Testo esercizio:
┌──

Addio a Narciso Parigi, l’interprete dell’inno della Fiorentina

Addio a Narciso Parigi, l’interprete dell’inno della Fiorentina

Narciso Parigi è morto all’età di 92 anni. L’interprete dell’inno della Fiorentina si è spento nella sua casa dopo una breve malattia.

FIRENZE – Fiorentina (e Firenze) in lutto. E’ morto all’età di 92 anni Narciso Parigi, cantante e attore italiano conosciuto soprattutto per essere l’interprete dell’inno della Viola. La notizia della scomparsa è stata data da La Nazione anche se la famiglia preferisce mantenere il massimo riserbo sulle cause del decesso.

Nelle prossime ore saranno molte le persone che andranno ad omaggiare una delle personalità più conosciute a Firenze. E la squadra toscana potrebbe scendere con il lutto al braccio in campo contro l’Atalanta per ricordare Narciso.

Chi era Narciso Parigi

Narciso Parigi era molto conosciuto a Firenze per essere l’interprete dell’inno della squadra di calcio ma allo stesso tempo il suo palmares vede anche oltre 5mila incisioni e una ventina di film da protagonista. Una figura amatissima nel capoluogo toscano ma si tratta di un personaggio conosciuto in tutto il mondo.

└──

Descrizione del compito:
Prosegui l'articolo sulla scomparsa di Narciso Parigi, ripartendo subito dopo l'ultima frase.

Dati salvati

┌──

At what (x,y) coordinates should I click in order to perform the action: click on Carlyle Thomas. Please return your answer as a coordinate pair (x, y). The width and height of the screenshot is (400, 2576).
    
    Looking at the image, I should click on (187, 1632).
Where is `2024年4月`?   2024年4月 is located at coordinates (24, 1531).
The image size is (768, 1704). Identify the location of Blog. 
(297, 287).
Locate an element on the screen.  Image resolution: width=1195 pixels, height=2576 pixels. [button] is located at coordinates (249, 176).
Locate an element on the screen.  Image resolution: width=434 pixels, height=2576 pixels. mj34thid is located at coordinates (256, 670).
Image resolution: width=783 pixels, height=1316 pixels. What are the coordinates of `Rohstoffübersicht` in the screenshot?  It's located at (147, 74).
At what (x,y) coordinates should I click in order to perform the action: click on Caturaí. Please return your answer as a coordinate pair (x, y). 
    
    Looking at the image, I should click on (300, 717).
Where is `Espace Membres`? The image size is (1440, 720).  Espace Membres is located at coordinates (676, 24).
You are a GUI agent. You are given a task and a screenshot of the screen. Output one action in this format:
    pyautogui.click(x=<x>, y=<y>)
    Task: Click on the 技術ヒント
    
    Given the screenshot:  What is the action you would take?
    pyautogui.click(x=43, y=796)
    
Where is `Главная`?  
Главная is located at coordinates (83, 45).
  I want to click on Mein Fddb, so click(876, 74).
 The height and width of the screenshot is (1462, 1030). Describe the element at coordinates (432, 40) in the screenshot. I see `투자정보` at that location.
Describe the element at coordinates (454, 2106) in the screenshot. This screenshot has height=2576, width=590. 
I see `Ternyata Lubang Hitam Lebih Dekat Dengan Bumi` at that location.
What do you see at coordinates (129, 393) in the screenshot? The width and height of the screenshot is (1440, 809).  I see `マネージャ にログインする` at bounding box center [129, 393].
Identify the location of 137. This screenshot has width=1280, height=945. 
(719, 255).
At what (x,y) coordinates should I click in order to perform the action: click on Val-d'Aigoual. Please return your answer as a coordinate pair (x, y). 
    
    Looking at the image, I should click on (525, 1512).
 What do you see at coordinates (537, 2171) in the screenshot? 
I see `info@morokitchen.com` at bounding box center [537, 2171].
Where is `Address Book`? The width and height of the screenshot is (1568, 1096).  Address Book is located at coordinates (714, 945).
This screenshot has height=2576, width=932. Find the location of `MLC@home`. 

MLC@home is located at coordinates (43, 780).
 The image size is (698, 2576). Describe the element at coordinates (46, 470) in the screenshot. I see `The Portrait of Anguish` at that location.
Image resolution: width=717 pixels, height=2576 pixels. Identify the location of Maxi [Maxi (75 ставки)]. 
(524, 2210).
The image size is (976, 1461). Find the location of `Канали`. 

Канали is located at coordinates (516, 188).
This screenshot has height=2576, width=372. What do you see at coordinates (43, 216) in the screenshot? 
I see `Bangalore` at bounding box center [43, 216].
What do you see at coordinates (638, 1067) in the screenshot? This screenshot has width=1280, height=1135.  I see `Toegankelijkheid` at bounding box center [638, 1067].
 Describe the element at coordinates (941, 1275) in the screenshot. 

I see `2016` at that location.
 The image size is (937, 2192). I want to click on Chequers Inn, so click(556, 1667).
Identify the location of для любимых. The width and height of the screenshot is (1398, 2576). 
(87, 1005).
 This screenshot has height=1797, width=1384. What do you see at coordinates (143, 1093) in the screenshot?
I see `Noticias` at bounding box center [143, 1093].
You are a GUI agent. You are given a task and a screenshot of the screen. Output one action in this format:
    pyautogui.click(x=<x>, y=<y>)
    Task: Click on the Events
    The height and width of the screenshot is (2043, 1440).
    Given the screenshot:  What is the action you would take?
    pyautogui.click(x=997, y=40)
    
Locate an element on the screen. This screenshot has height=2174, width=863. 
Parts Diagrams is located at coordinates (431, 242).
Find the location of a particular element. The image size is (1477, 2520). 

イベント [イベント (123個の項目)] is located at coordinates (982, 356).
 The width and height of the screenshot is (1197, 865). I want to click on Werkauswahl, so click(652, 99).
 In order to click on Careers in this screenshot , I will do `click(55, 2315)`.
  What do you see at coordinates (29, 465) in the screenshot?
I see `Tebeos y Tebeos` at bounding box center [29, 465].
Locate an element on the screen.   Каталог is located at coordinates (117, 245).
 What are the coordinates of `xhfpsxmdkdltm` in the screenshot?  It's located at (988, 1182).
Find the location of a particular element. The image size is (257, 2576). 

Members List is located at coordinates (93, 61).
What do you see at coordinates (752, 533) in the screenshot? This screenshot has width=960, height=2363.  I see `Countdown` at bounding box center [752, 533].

└──

Spazio risposta:
La Viola perde uno dei simboli della sua storia. La voce inconfondibile di Parigi accompagna ogni domenica la squadra toscana con l’inno. Ed ora proprio la Curva Fiesole e i giocatori si preparano a ricordare contro l’Atalanta Narciso, un uomo che ha dedicato parte della sua vita alla Fiorentina.

fonte foto https://twitter.com/acffiorentina

Narciso Parigi morto

La morte di Narciso Parigi è stata accolta con molta tristezza a Firenze e non solo. Nelle ultime settimane le condizioni del cantante erano peggiorate con la Curva Fiesole che gli ha dedicato uno striscione nel giorno della partita di Coppa Italia contro l’Atalanta.

Una scomparsa che lascia un vuoto incolmabile nel mondo della Viola visto che è stato anche l’interprete dell’inno conosciuto in tutto il mondo. Nelle prossime ore sarà comunicata la data dei funerali con la Fiorentina che potrebbe essere presente anche con una delegazione.